Although the plan is intended to honor the mix of building size in the district, the tallest new building would rise about 35 stories to 395 ft. and the next tallest would rise 295 ft., both on what is now a parking lot west of 10th Ave between 17th and 18th Sts., across from the former warehouse occupied by the federal Drug Enforcement Agency. The proposed scale of those two buildings remains a concern for Community Board 4.
The neighborhood includes important landmarked industrial buildings, including Starrett-Lehigh, the art-deco warehouse between 11th and 12th Aves. from 26th to 27th Sts., just outside the proposed Special District. The original Otis Elevator building is on 11th Ave. and 28 St. Moreover, the new headquarters of IAC/InterActiveCorp, designed by Frank Gehry, is under construction on 11th Ave. between 18th and 19th Sts. across from Chelsea Piers and is expected to be completed by the end of 2006.
Lee Compton, co-chairperson of Community Board 4’s Chelsea Planning Committee, who conducted the July 20 meeting, said later that he thought City Planning and H.P.D. representatives were “really trying to come up with new things in regard to affordable housing.”
Community Board 4 has been working with City Planning for more than a year on the West Chelsea Special District. “It’s been contentious at times, but it’s been productive,” Compton said at the beginning of the three-hour public meeting.

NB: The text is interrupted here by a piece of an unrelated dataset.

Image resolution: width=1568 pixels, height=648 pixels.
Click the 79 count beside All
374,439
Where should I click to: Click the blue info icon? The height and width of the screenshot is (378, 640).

Burden and Manhattan planning director, Vishaan Chakrabarti, stayed until the very end of the hearing — an indication, Compton said later, of the city’s openness to community input on the plan.
“We’ve had a terrific working relationship with Community Board 4,” Burden told the July 20 audience. “We do listen to you and we will listen to you,” she added, pledging to incorporate new revisions as the plan develops.
However, Walter Mankoff, chairperson of Community Board 4, was impatient. “Our concern about affordable housing is nothing new. We’ve been talking about it with City Planning for more than a year and we still haven’t seen a plan, a workable plan with a specific number of apartments and the level of the subsidies,” he said later.
City Planning is expected to certify the West Chelsea Special District plan and its environmental impact statement on Sept. 7. The certification will begin the formal Uniform Land-Use Review Procedure, which will include several public hearings and will culminate next spring with a City Council review.